Friday, February 23, 2007


Booth, Coe. 2006. Tyrell.

I didn't know what to expect with Tyrell. Typically I pick up a book and get an impression of whether I'm going to like it, love it, or hate it. Not that my impressions are ever foolproof. I often prove myself wrong. I like to be suprised. Still, you can't help as a reader judging a book by its cover. Reading the back of the book, reading the flaps, reading other reviews...and compiling a first impression of sorts. I had heard some great things about the book. So I knew I wanted to read it. But I just want to say how impressed I am with this novel. It is a great book. It has done something that few books can do: create multiple characters in a love triangle that are all equally likable and that you can really relate to and understand their point of view.
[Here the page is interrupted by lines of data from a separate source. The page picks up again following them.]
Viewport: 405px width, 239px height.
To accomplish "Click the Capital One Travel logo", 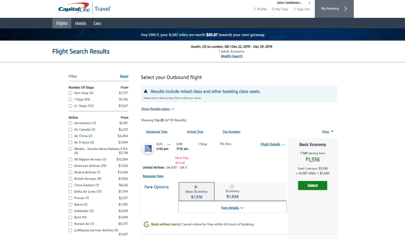I will (x=85, y=8).
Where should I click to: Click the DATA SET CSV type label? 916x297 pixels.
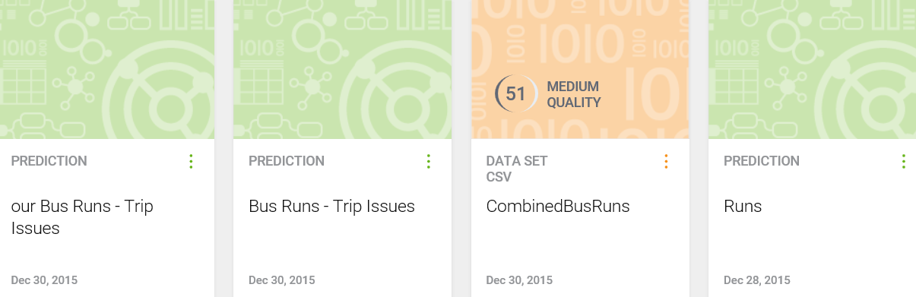pos(517,169)
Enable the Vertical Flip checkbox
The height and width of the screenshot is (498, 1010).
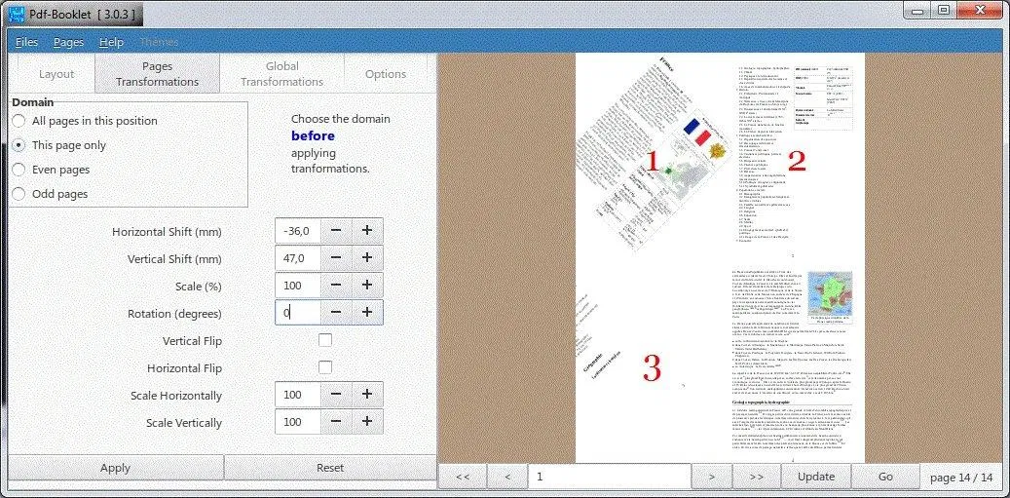coord(325,340)
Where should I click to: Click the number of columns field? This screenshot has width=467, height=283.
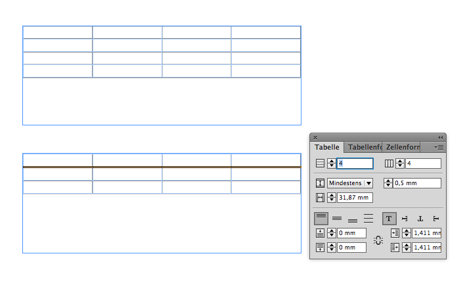coord(423,163)
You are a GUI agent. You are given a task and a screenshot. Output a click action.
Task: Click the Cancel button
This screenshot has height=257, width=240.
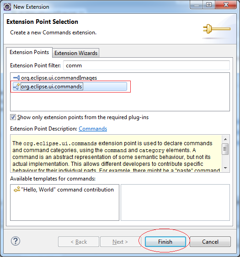[x=210, y=241]
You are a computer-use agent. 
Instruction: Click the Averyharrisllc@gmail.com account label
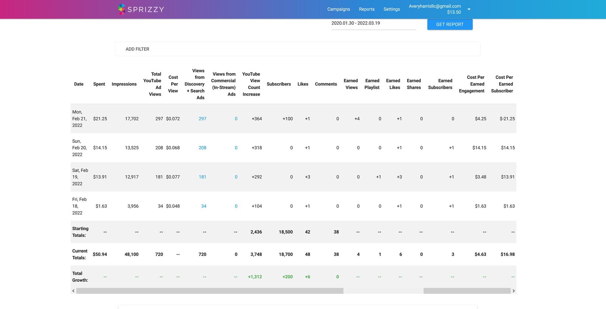434,6
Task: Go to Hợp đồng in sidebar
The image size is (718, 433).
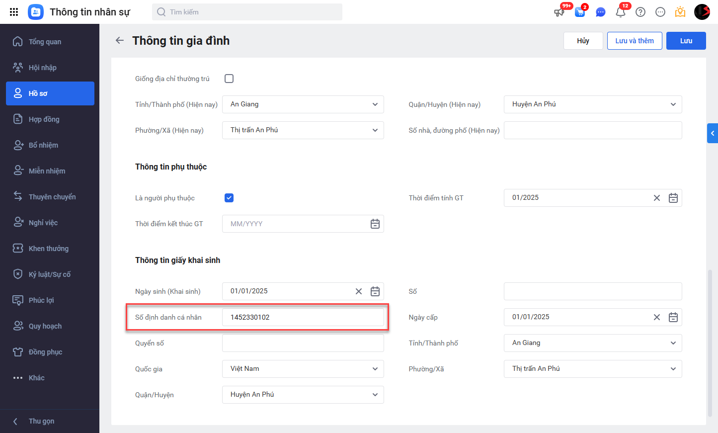Action: tap(44, 119)
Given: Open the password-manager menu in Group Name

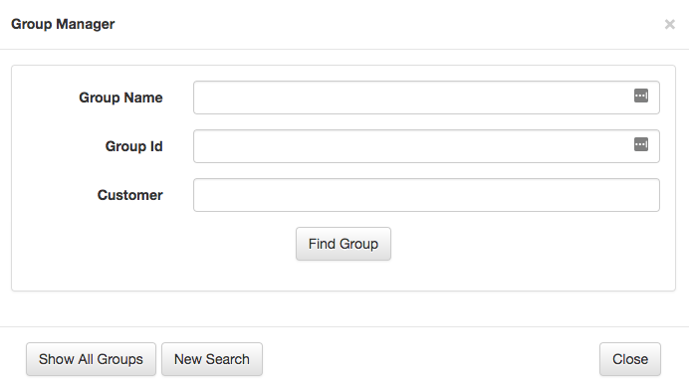Looking at the screenshot, I should pyautogui.click(x=641, y=96).
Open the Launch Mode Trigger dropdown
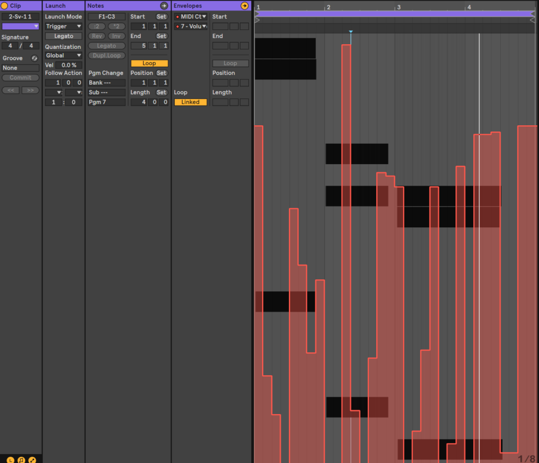 (64, 26)
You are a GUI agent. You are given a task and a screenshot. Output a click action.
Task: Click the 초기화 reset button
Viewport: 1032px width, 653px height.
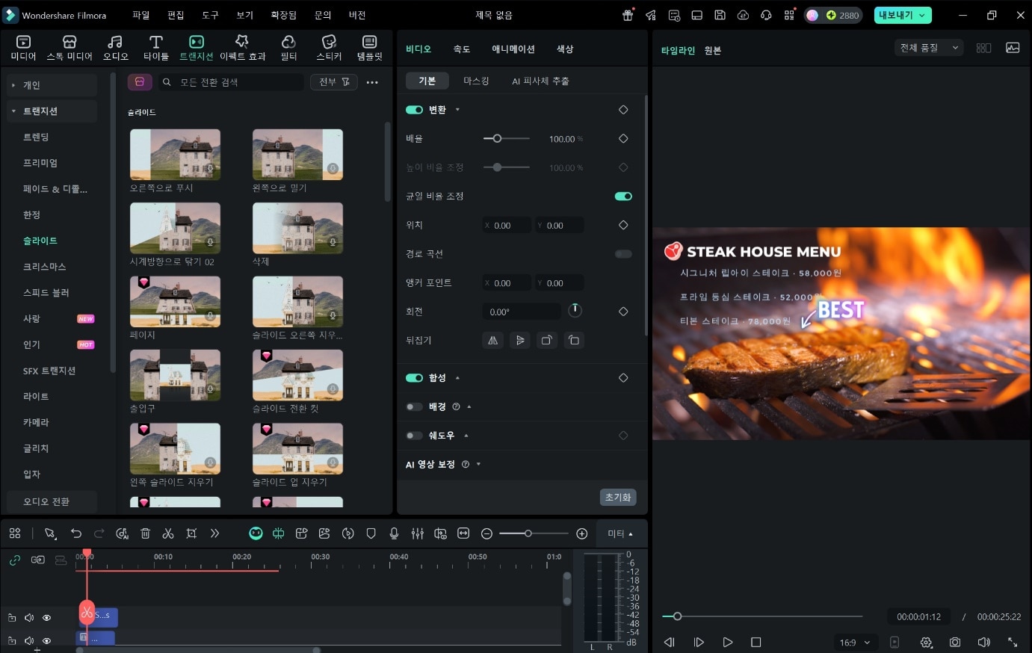(617, 497)
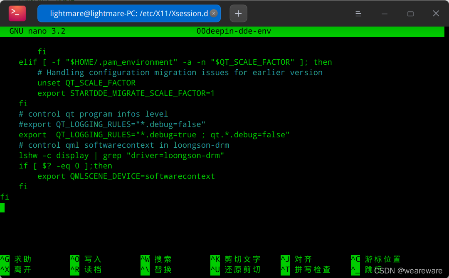The image size is (449, 278).
Task: Open the terminal hamburger menu
Action: click(358, 13)
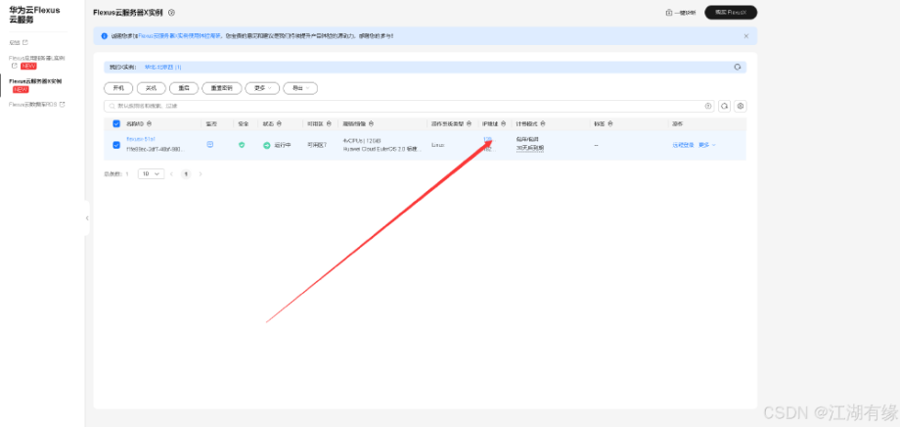Click help icon next to page title
The image size is (900, 427).
[x=171, y=13]
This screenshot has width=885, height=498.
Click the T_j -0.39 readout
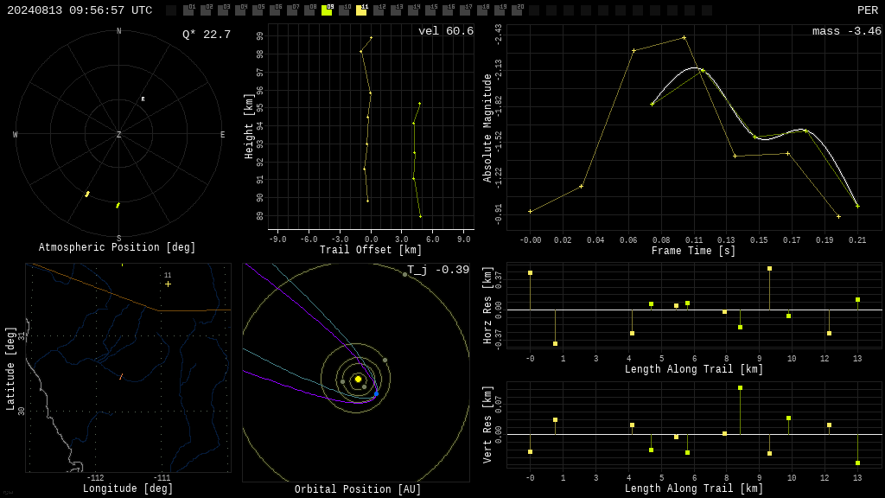click(438, 270)
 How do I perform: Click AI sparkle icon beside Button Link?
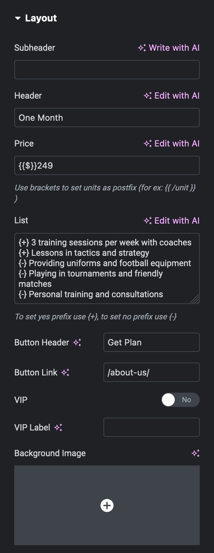pos(65,373)
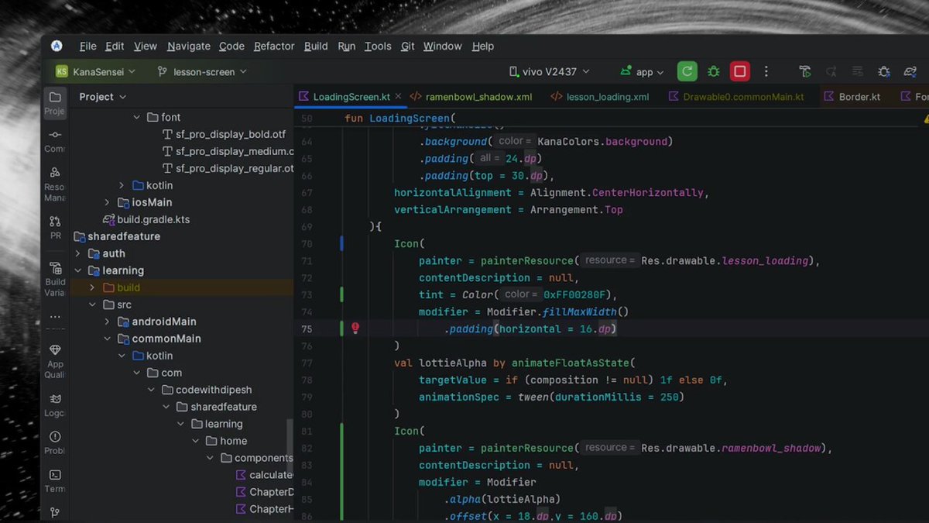Open the KanaSensei project dropdown
929x523 pixels.
point(95,71)
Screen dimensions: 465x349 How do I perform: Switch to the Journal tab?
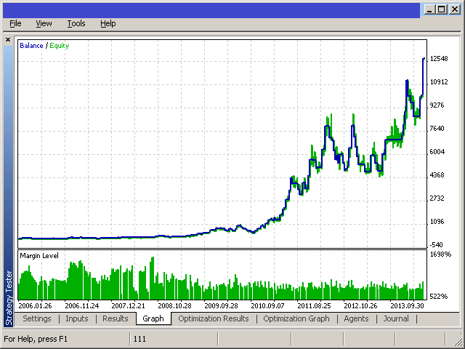[x=396, y=318]
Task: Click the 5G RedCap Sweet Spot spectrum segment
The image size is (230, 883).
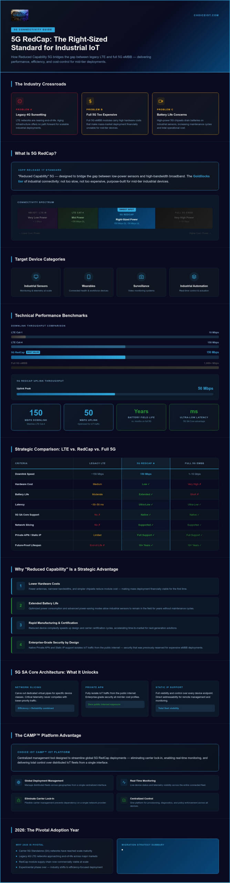Action: 127,218
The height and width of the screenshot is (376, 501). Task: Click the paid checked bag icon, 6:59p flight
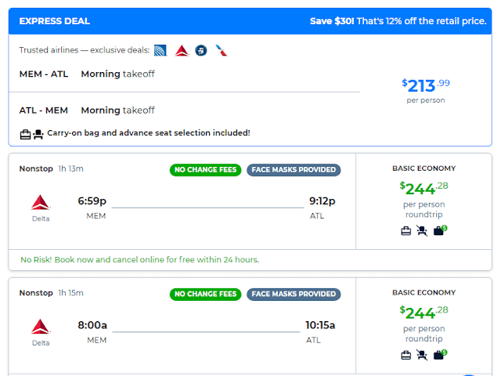click(x=440, y=230)
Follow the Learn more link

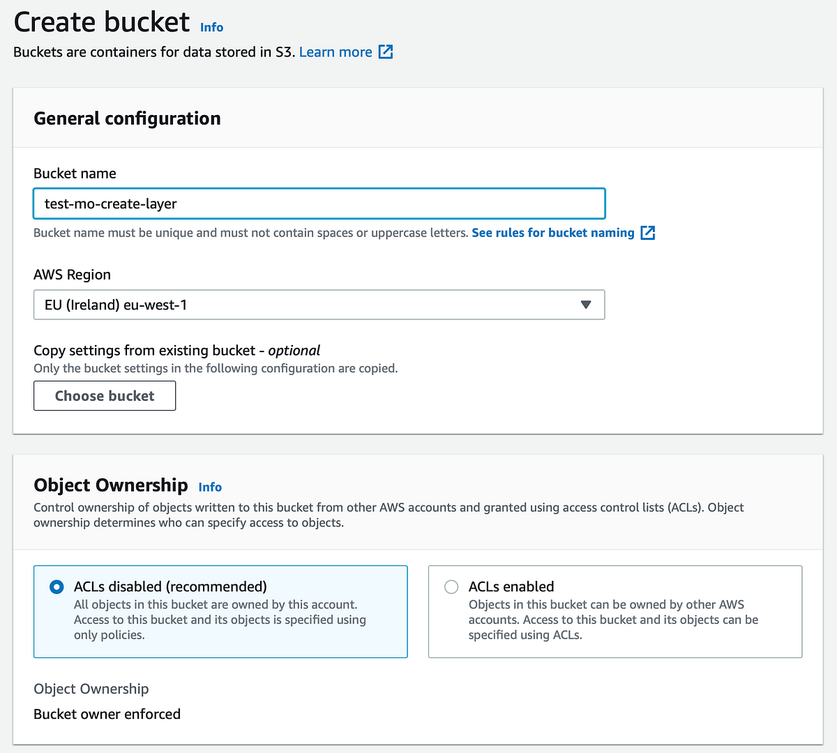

Tyrell is a young man who has a lot of hard decisions to make. His father is in jail. His mother and his younger brother are depending on him to help them out of their difficult situation. At the moment, they are homeless and depending on the government to place them in shelters or housing. Their current environment couldn't get much worse. They are living in a run-down hotel that is roach-infested. We're not talking a few roaches now and then. We're talking major roach infestion. They're everywhere and in everything. There is no escape. There is no way to make their hotel room any cleaner. Any nicer. Set during the winter, this new placement is supposed to be temporary, but temporary turns into weeks. He has dropped out of school. He is trying to find a way to support his family that is legal--relatively legal--and not dangerous. He has a turbulent relationship with him mom at best because they disagree on so many things. For example, she doesn't care HOW he brings the money home. She would rather her son be a drug dealer or pimp or both instead of having to find a minimum job wage herself. She feels she is too good to do something menial. She also has no problem doing drugs, drinking, and leaving her young son (maybe seven or eight) at home alone for hours or even a day or so. Often, she'll disappear without warning Tyrell first. So he might be out visiting friends thinking his mom and brother are at home....only to return late that night or the next morning to find his brother has been there alone and scared. Tyrell's girlfriend is a big influence on him. She's his reason for living almost. He lives to love and protect her. But when the relationship begins to break down, he finds comfort and friendship with another girl. A girl who understands him. Who knows what it's like to have so much pressure. Who knows what poverty is like. Who knows about hard choices. Who doesn't judge him. Who doesn't preach at him to be different. To be better. Yes, Tyrell's life is all about hard choices.

Depicting multiple relationships (family, friends, love interests), Tyrell is a wonderfully human novel. Very well-written. Very enjoyable. These characters become people you know and care about.